Текст он знал наизусть, но, когда дошёл до монолога о сыне, уходящем из дома, слова будто ожили и перестали быть ролью. Он говорил тихо, почти шёпотом, и в каждом слове слышалось то, что он не сказал отцу тогда, на кухне. После спектакля подошла та женщина в зелёном пальто:

- Вы… играли так, что я вспомнила своего брата. Он тоже уехал, и мы не виделись двадцать лет.

Её голос дрогнул, и Иван почувствовал - вот зачем он здесь.

6. Деревня

В деревне тем временем начинался мороз. Отец рубил дрова, и каждый удар топора отдавался в спине. Мать тихо сказала за ужином:
- Может, напишешь ему?
- Не о чем, - буркнул он.
- Григорий… ты ведь его любишь.
Он отложил ложку, глянул в окно, где отражалась лампа. За стеклом, в темноте, мерещалось, будто идёт кто-то по тропинке, но это был только ветер.

7. Город

Однажды Иван, возвращаясь с репетиции, увидел на рынке старика, который продавал яблоки. Лицо - в морщинах, руки в трещинах от холода. И вдруг вспомнилось: отец так же стоял у телеги, когда продавал зерно. Стоял, пока не распродаст, даже если ноги коченеют.

Вечером он сел за стол, развернул бумагу и начал писать:

"Батя, я… не знаю, правильно ли сделал, что уехал. Но знаю, что всё, чему ты меня учил - держать слово, работать до конца - я не забыл. Я здесь, но я твой сын."

Письмо он положил в конверт и оставил на тумбочке.

8. Деревня

Через неделю почтальон принёс отцу конверт. Григорий вертел его в руках весь вечер, но так и не вскрыл. Положил в ящик стола, запер и сел к печи. Сидел, пока угли не погасли.

Мать, уже укладываясь спать, сказала тихо:
- Ты всё равно его читаешь - даже если не открыл.

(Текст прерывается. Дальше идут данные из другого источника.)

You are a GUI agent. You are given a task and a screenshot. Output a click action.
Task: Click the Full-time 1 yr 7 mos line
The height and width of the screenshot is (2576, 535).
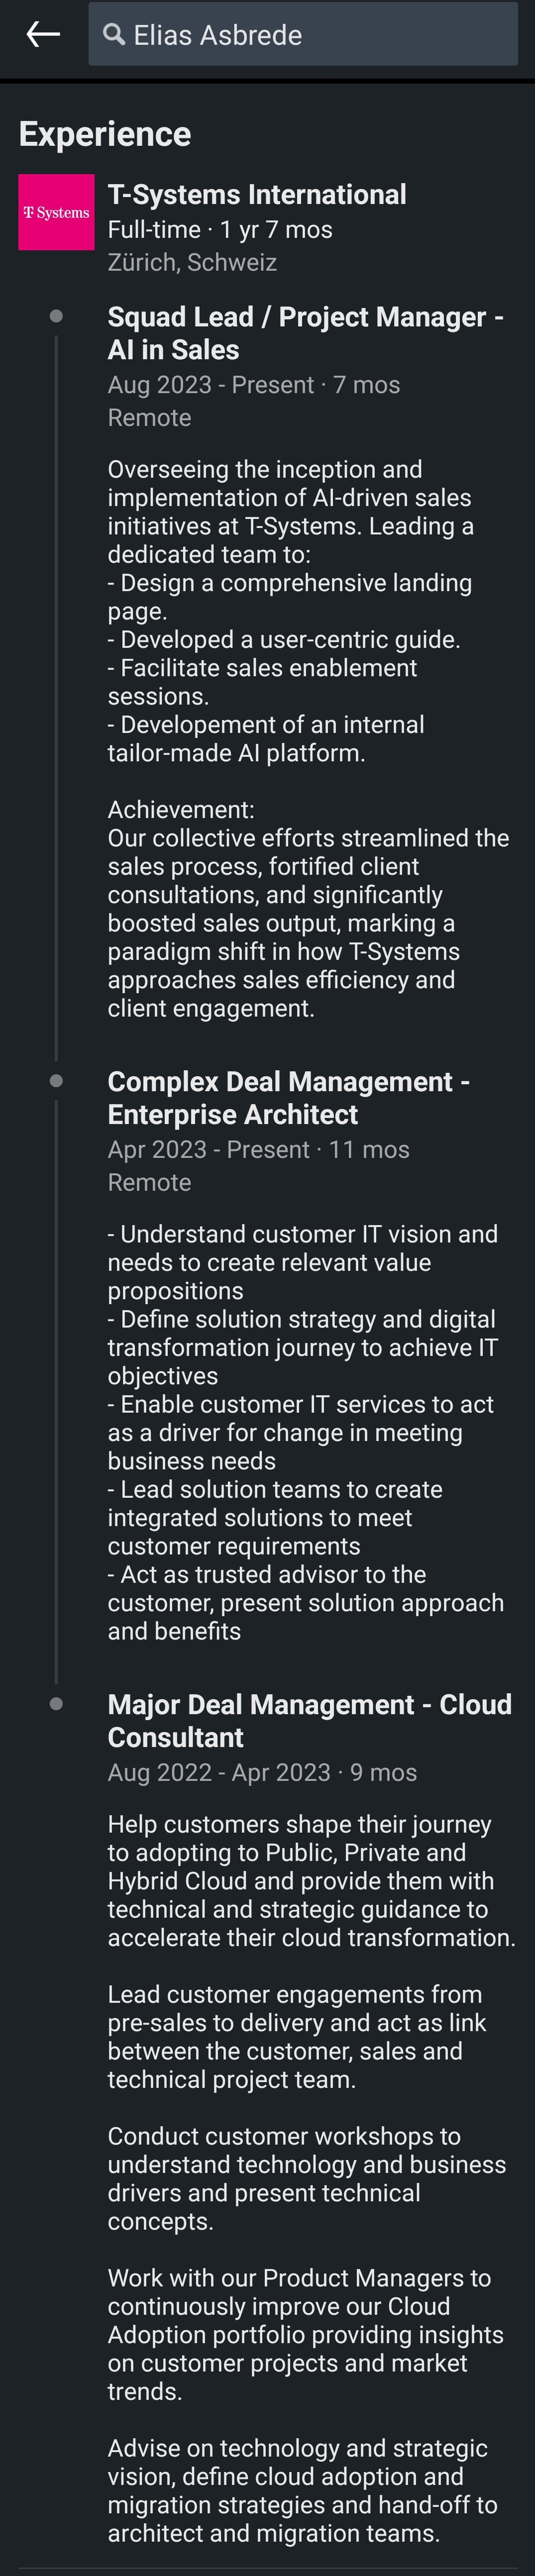(220, 229)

Григорий молчал. Но в ту ночь он долго лежал с открытыми глазами, слушая, как стелится снег.

9. Зима в городе

Снег лежал толстыми пластами, и улицы казались тише обычного. Иван возвращался с подработки в театральной мастерской - весь день он красил декорации для чужого спектакля. Вечером, стоя в полутёмном зале, он слушал, как кто-то репетирует, и вдруг понял: тоска по дому - это не то, от чего можно просто отмахнуться. Она сидит под рёбрами, как заноза.

В комнате он достал свой старый рюкзак. На дне, среди стопки сценариев, лежал тот первый, неотправленный листок. Он развернул его, положил рядом с новым письмом. И понял: отправит оба.

10. Деревня

Григорий вышел на крыльцо рано утром - мороз хрустел под сапогами, изо рта шёл пар. Почтальон шёл по дороге, оставляя за собой глубокие следы. В руках у него был конверт.

- Ещё? - хмуро спросил Григорий.
- От него, - ответил тот и протянул.

В этот раз Григорий не стал откладывать. Вернулся в дом, снял шапку, сел за стол и медленно разорвал край конверта. Бумага зашуршала. Он читал, и слова будто шагали к нему по узкой тропинке из зимы: "Я здесь, но я твой сын."

Он сидел долго, глядя в стол, а потом поднялся, достал из шкафа старую телогрейку и сунул в карман кошелёк.

11. Дорога

Автобус в город был утренний, медленный, с гулким мотором. В салоне пахло дизелем и мокрыми валенками. Григорий сидел у окна, сжимая в кармане письма - оба, тот первый и тот, что пришёл сейчас.

По дороге он думал, что скажет. "Сынок"? "Ваня"? Или просто кивнёт?

12. Встреча

В городе он долго искал нужный адрес. Двор был тесный, с облупленным фасадом, и подъезд пах кошками. Григорий поднялся на третий этаж. Дверь открылась почти сразу - Иван, в старом свитере, с каплями краски на руках.

Они смотрели друг на друга молча. Григорий хотел сказать что-то простое, но слова застряли. Иван чуть качнулся вперёд, будто боялся, что отец исчезнет, если он моргнёт.

- Холодно, - сказал наконец Григорий. - Пустишь?

Иван отступил, открывая проход. За дверью было тепло, пахло чаем и свежей краской.

13. Конец

Они сидели на кухне. Чайник шумел, окна запотели. Разговор не клеился, но и молчание не давило. И вдруг Григорий подумал: может, не так важно, кто был прав тогда. Важно, что дорога, по которой он шёл сюда, была не зря.

Снег за окном падал тихо, как будто боялся нарушить эту хрупкую паузу.